## WORK TO COMPLETE
Below are some records. Set down exactly the line holding "Screen dimensions: 540x359" and every later line through the end, omitting the pictures.
* * *
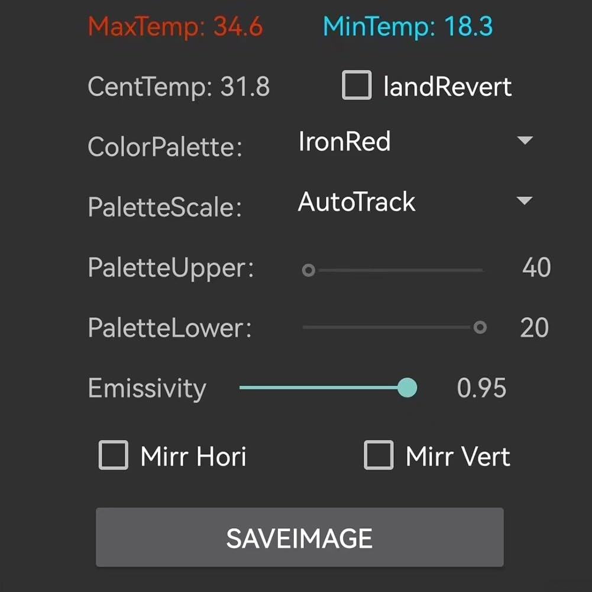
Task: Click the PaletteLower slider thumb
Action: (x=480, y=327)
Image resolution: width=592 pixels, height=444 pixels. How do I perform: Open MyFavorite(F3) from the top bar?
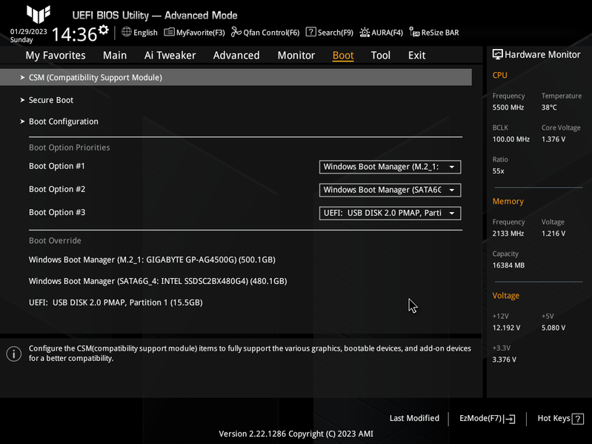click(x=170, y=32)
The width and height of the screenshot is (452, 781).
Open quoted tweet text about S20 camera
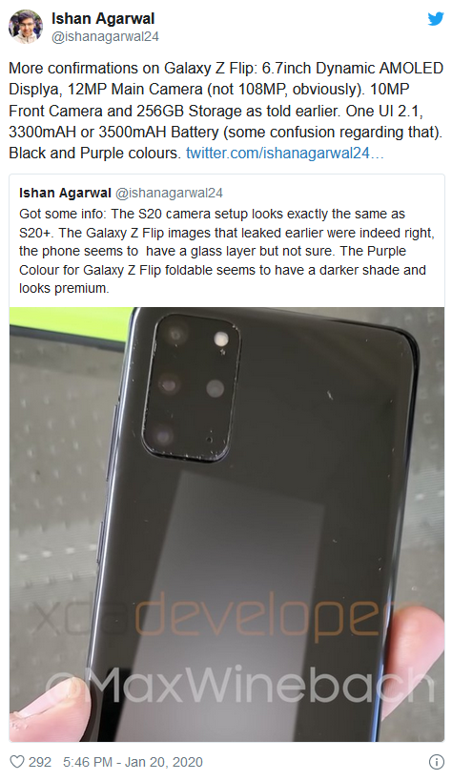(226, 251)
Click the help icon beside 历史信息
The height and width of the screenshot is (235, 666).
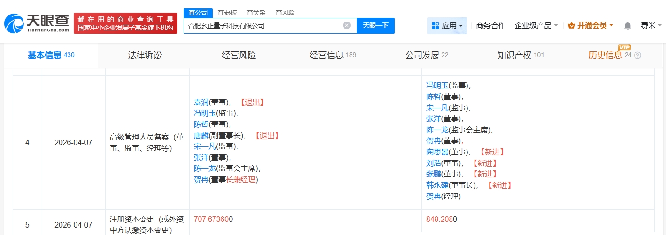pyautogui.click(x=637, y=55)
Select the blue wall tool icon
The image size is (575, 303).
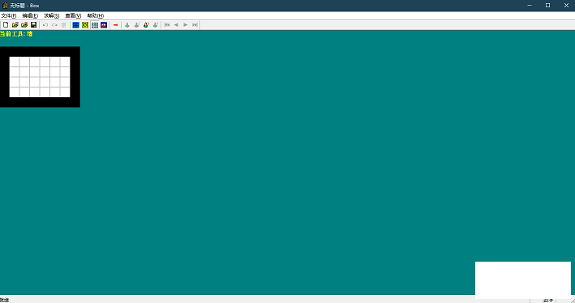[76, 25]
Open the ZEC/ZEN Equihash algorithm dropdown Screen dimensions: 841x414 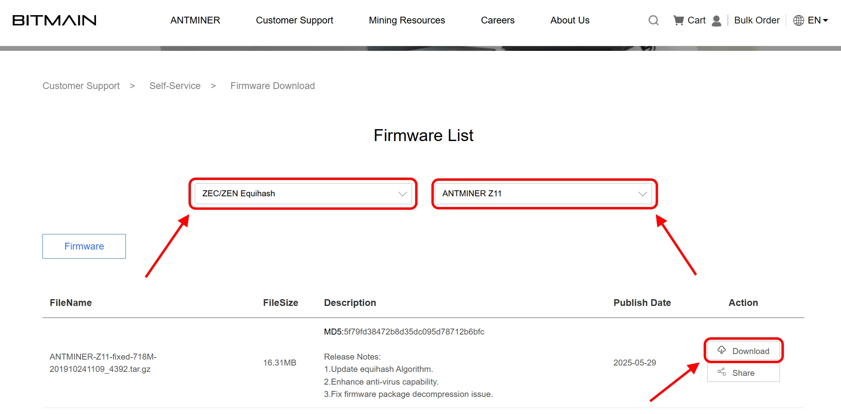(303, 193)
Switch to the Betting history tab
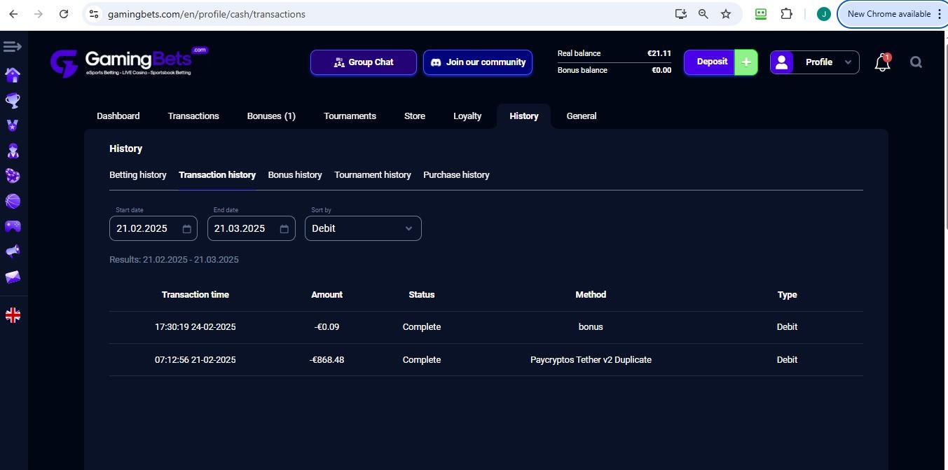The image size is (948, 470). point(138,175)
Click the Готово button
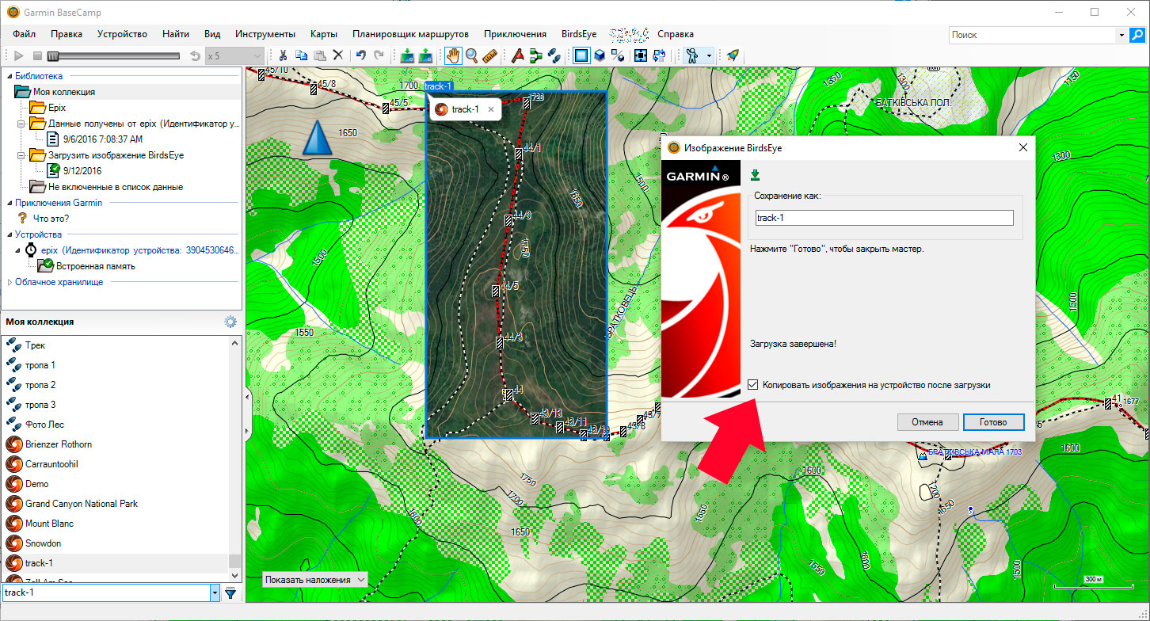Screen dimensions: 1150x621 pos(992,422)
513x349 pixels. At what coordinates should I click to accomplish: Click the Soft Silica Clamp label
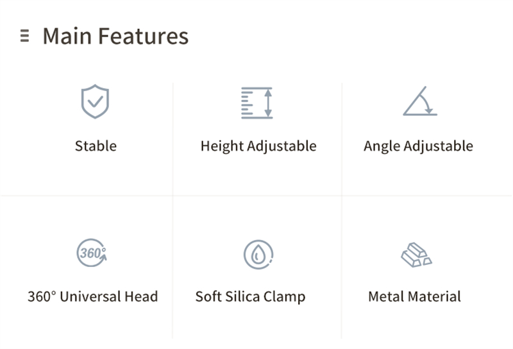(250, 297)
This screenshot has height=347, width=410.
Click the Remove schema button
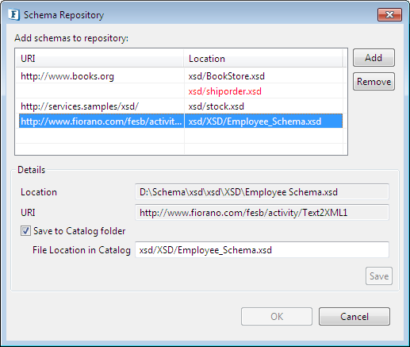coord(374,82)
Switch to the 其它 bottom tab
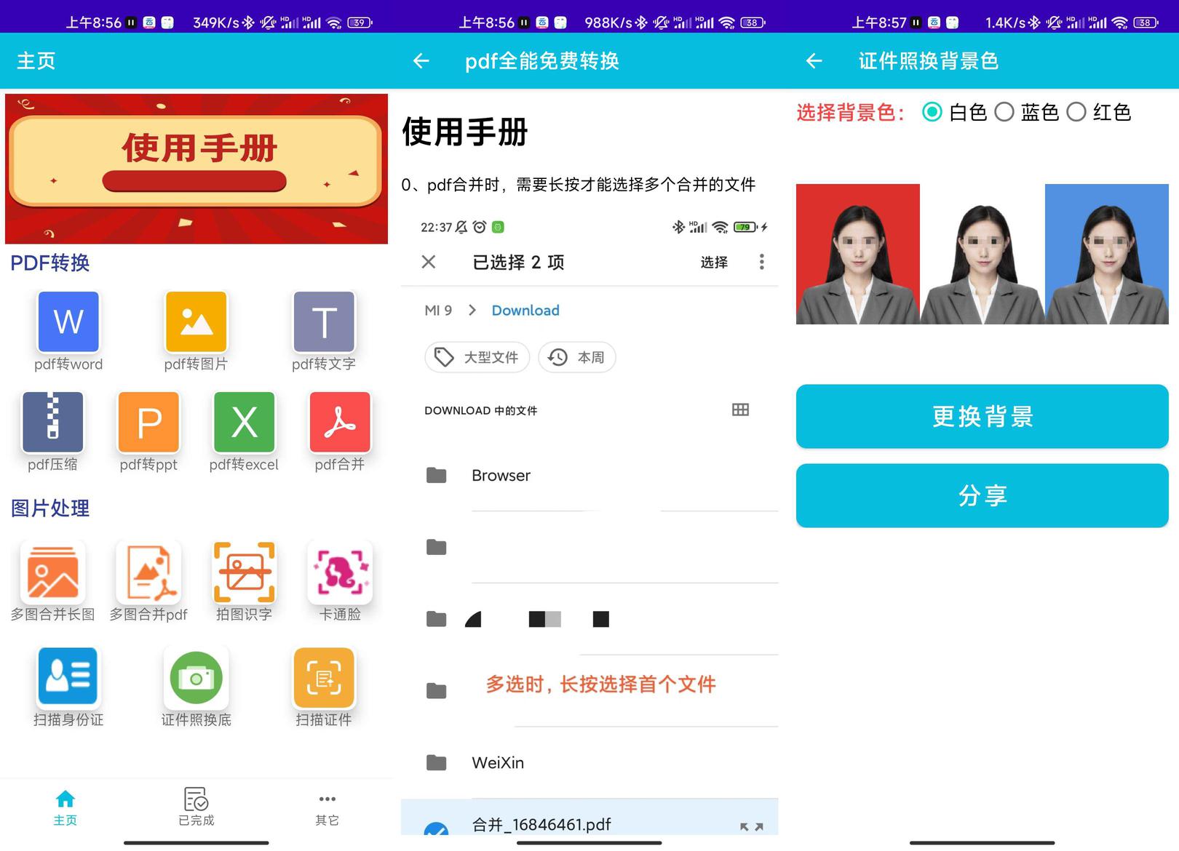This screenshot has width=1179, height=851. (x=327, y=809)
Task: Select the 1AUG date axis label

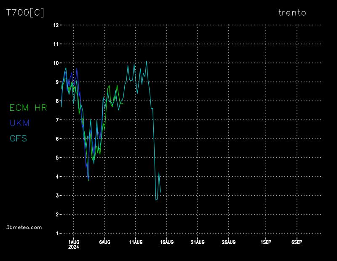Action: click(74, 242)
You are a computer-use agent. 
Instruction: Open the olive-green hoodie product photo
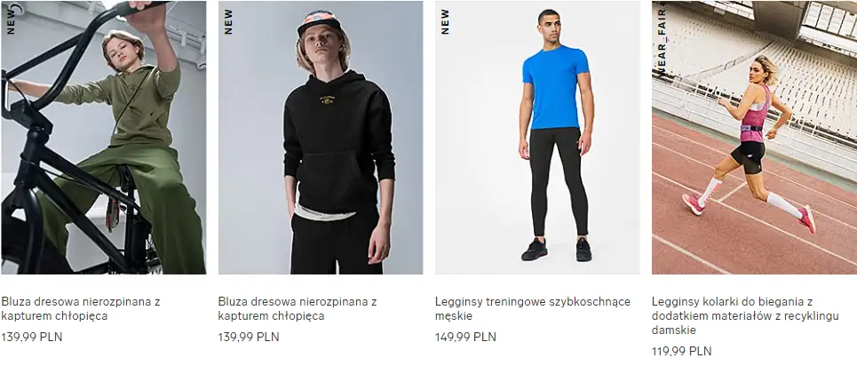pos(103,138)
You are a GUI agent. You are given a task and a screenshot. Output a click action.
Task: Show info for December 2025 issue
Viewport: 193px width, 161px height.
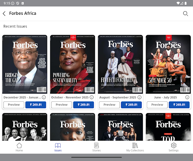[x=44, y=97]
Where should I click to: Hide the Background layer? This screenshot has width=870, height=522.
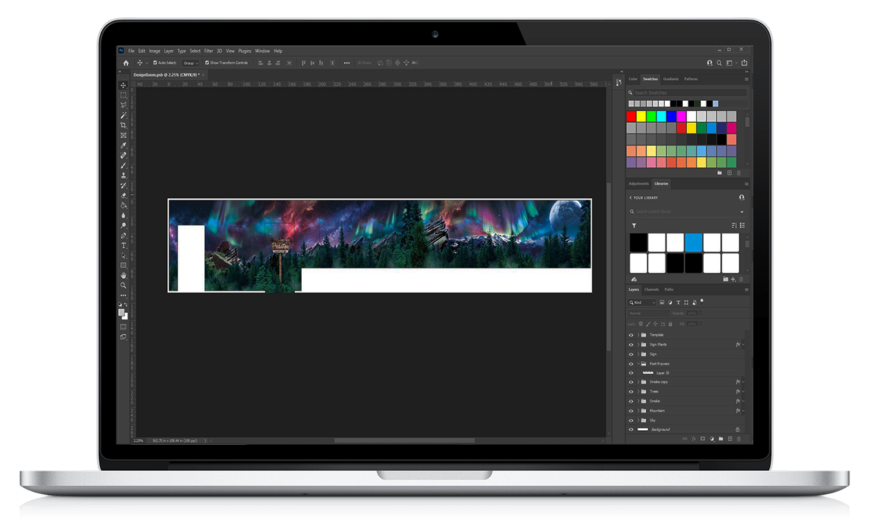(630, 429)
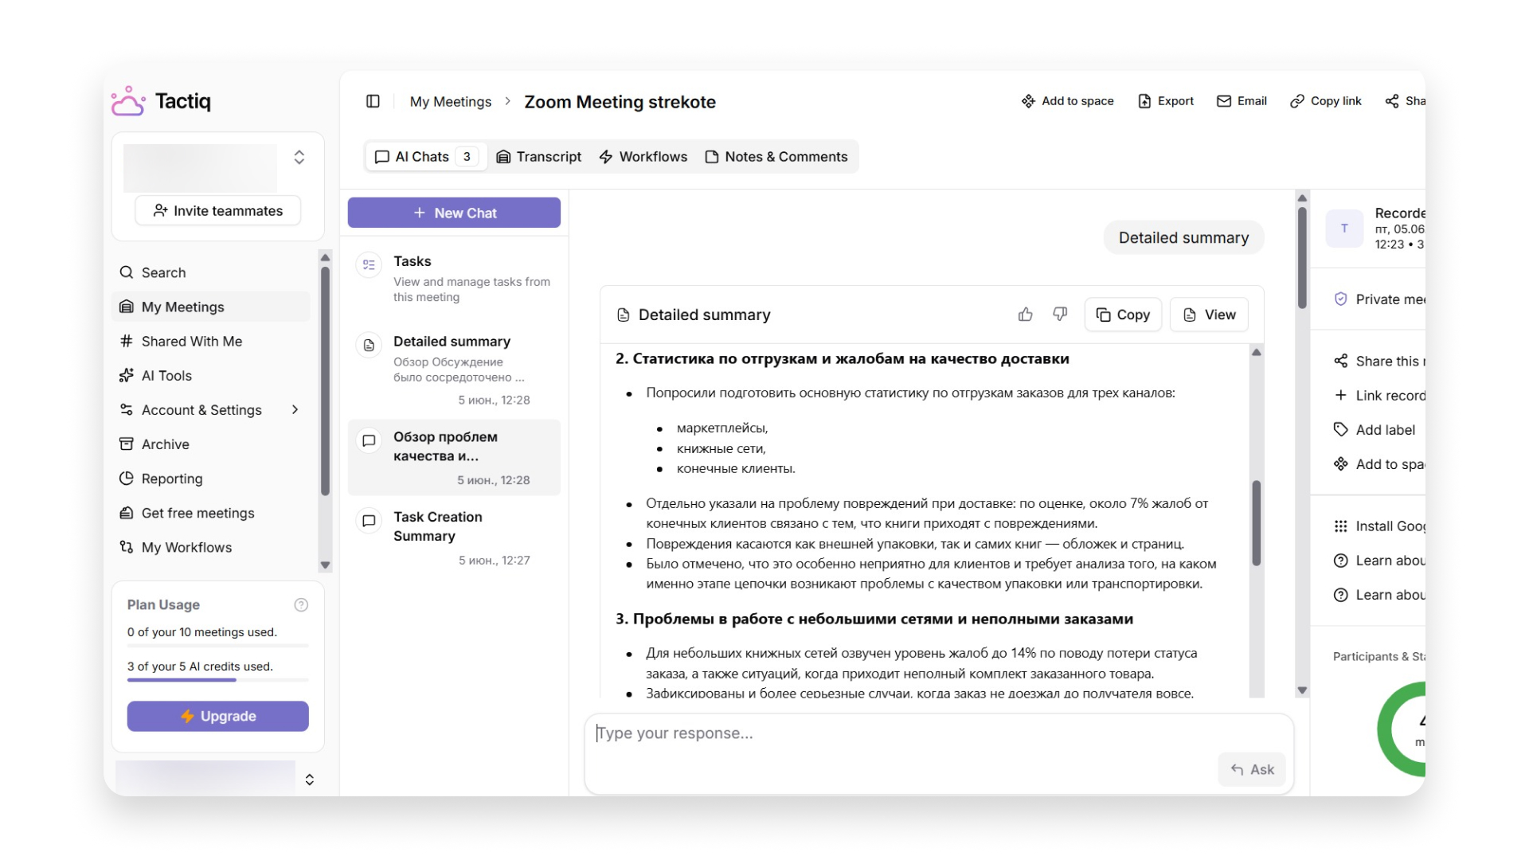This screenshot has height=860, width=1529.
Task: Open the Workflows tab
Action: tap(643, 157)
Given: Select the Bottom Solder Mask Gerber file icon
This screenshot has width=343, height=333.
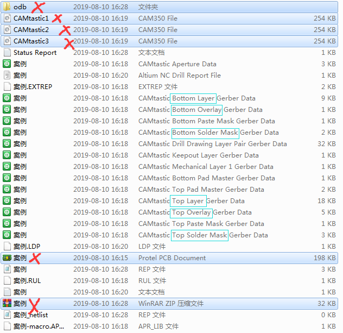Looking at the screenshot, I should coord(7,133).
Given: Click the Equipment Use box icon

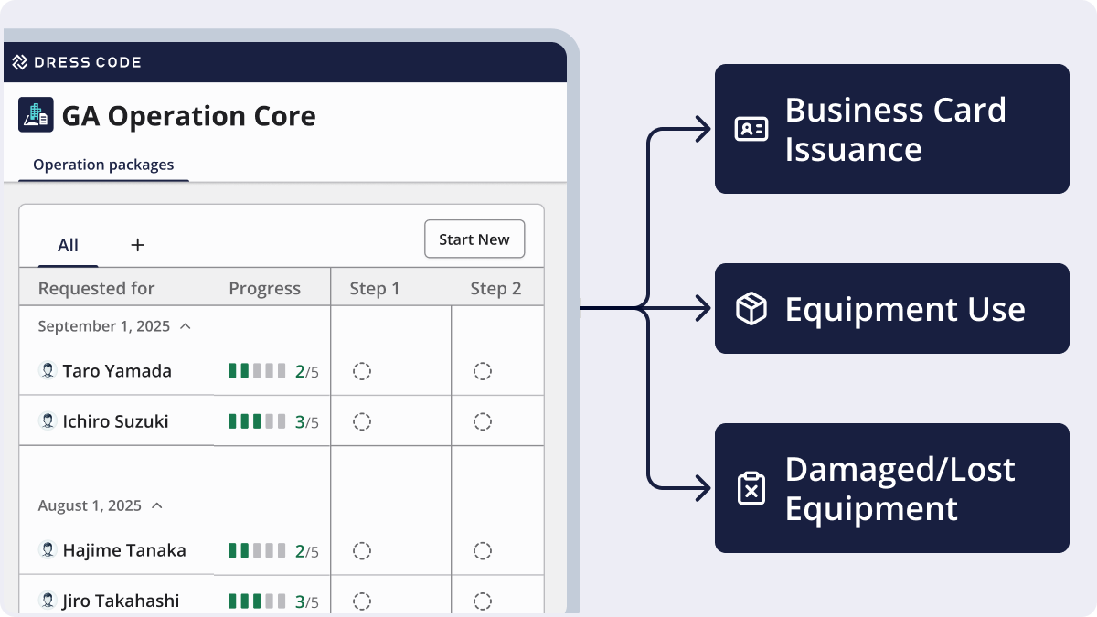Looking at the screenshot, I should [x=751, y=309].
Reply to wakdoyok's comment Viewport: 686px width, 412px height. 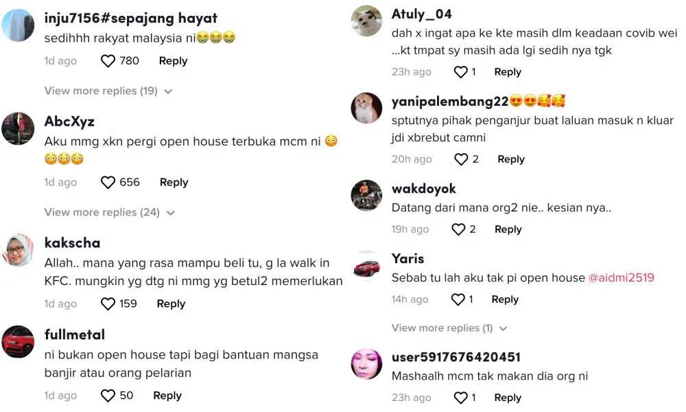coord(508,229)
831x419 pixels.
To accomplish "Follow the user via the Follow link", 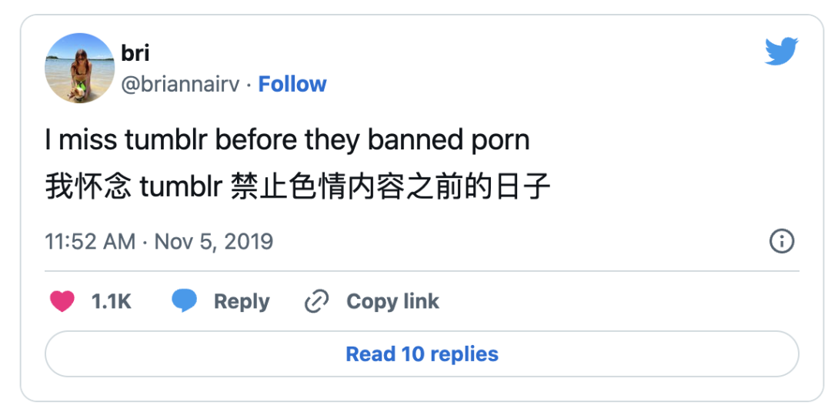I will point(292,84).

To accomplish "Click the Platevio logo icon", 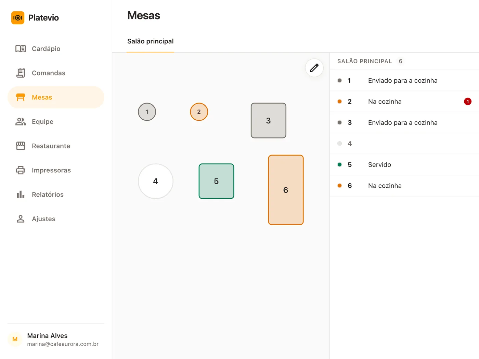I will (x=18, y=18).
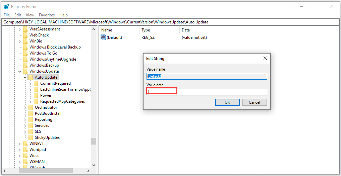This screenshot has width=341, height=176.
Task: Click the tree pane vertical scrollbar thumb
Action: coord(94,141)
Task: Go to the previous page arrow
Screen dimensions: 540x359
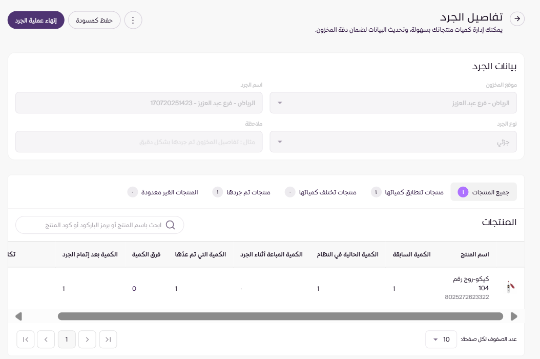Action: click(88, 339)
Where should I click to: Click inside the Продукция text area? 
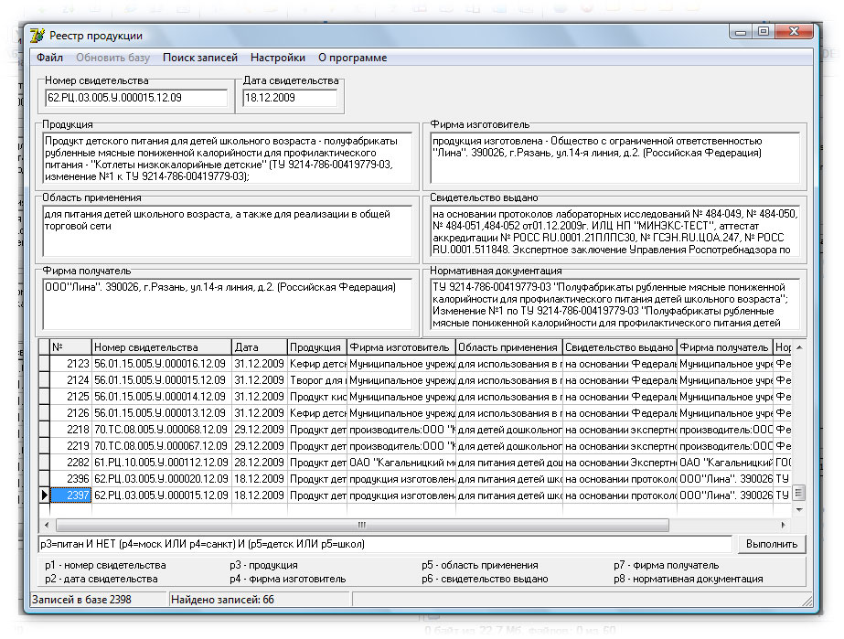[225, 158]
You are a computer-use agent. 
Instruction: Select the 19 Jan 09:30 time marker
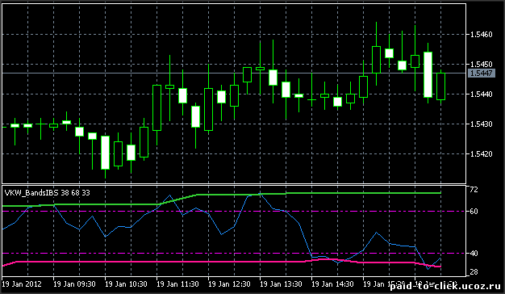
* * *
## SOLUTION TO THE EXERCISE
Screen dimensions: 540x359
Action: click(88, 339)
Where should I click to: Click inside the Продукция text area? 
[225, 158]
You are a computer-use agent. 
Instruction: Select the 19 Jan 09:30 time marker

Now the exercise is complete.